On the social and cultural level, flexible accumulation has been mirrored in quickly-changing consumption patterns with respect to fashion, and at the aesthetic level shifted from the stability of Fordism to an aesthetic celebrating difference, ephemerality, spectacle, and fashion. (C 156) As Harvey asks, then, is postmodernism as much of a radical break with modernism as it seems? Is it simply a revolt against high modernism’s relative comfort with dominant power structures, its “subterranean celebration of corporate bureaucratic power and rationality?” (C 36) Does it offer revolutionary and emancipatory potential with respect to its attentiveness to racial and sexual minorities? Or does it thoroughly integrate with neoconservative politics and the logic of late capitalism? Postmodernism, as Harvey suggests, is simply the social and cultural manifestation of the financialization of everything; the market’s power over the entirety of cultural production. Harvey thus draws from Daniel Bell in noting the institutionalization of creative impulses in what the latter calls ‘the cultural mass’ “the millions of people working in broadcast media, films, theatre, universities, publishing houses, advertising and communications industries, etc.” (C 60) The turn to pop culture and ephemeral fashion has in fact come to embody the “mindless hedonism of capitalist consumerism.” (C 60) The political implications of postmodernism thus fall on the one hand into incoherence, he suggests, or on the other seek a “shameless accommodation with the market [that] puts it firmly in the tracks of an entrepreneurial culture that is the hallmark of reactionary neoconservatism.” (C 116)

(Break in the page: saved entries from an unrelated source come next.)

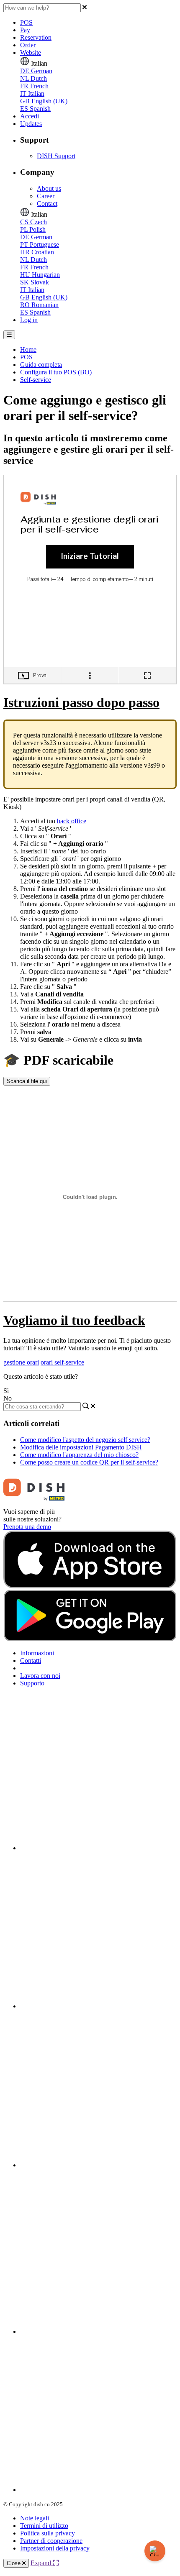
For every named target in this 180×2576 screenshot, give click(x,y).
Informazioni (37, 1653)
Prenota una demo (27, 1526)
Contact (47, 203)
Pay (25, 29)
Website (30, 52)
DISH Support (56, 155)
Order (28, 45)
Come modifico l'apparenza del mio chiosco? (79, 1454)
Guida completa (41, 364)
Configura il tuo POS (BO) (56, 372)
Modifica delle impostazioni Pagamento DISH (81, 1447)
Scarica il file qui (27, 1081)
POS (26, 22)
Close (14, 2563)
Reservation (35, 37)
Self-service (35, 379)
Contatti (30, 1660)
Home (28, 349)
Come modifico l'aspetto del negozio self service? (85, 1439)
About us (49, 188)
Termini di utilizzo (44, 2525)
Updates (31, 123)
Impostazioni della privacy (55, 2548)
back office (71, 821)
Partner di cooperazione (51, 2540)
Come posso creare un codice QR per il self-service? (89, 1462)
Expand (42, 2562)
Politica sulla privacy (47, 2533)
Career (45, 196)
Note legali (34, 2518)
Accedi (29, 116)
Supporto (32, 1683)
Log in (29, 319)
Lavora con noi (40, 1675)
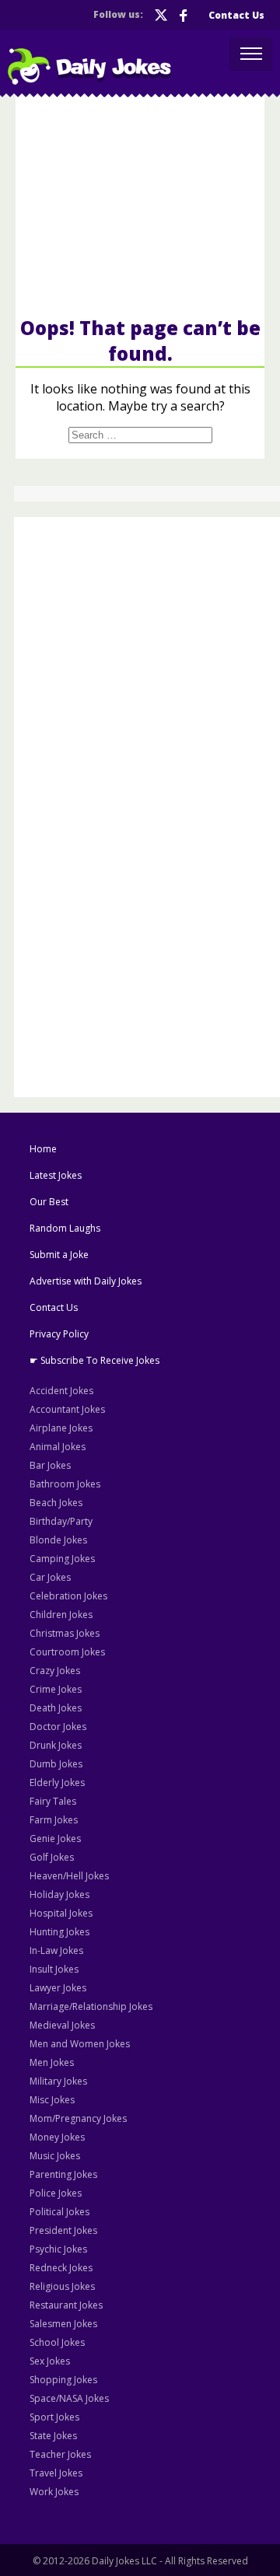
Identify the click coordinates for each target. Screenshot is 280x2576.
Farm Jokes (54, 1819)
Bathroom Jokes (65, 1484)
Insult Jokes (54, 1969)
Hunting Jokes (59, 1931)
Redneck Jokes (61, 2267)
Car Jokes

Neoconservatism and authoritarianism are thus the seemingly contradictory aspects through which neoliberalism pursues its mission to consolidate class power through the provision of a good business climate. Labour and the environment will thus always be commodities submitted to this imperative; Wall Street will always win out over main street, and a good business climate will win out over collective rights. In the early 1970’s, Harvey writes, the belief in individual freedom could come together with questions of social justice against an overly intrusive state and its role in unjust wars, consumerism, overly powerful corporations, and traditional values concerning sexuality and reproductive rights. However, Harvey writes, “by capturing ideals of individual freedom and turning them against the interventionist and regulatory practices of the state, capitalist class interests could hope to protect and even restore their position.” (B 42) Indeed, he adds elsewhere, “the evident insecurities of flexible accumulation create a climate conducive to authoritarianism of the Thatcher-Reagan type.” (C 167) Neoconservatism, he adds, is entirely consistent with neoliberalism on the questions of class power, its suspicion of democracy as a threat to individual rights and liberties, and its emphasis on market freedoms. (B 81) Neoliberalism thus manages to secure the power of the elite through courting the white working class to vote against its own interests via questions of cultural nationalism, moral values, racism, homophobia, and antifeminism, evangelical Christianity, and pro-life positions. “The problem was not capitalism and the neoliberalization of culture, but the ‘liberals’ who had used excessive state power to provide for special groups (blacks, women, environmentalists, etc.)” (B 50) And it is no coincidence today that Trump professes his love for uneducated voters since these can be easily rallied around radically xenophobic positions concerning immigration, only to then flaunt his ‘flexibility’ when attacked on the latter.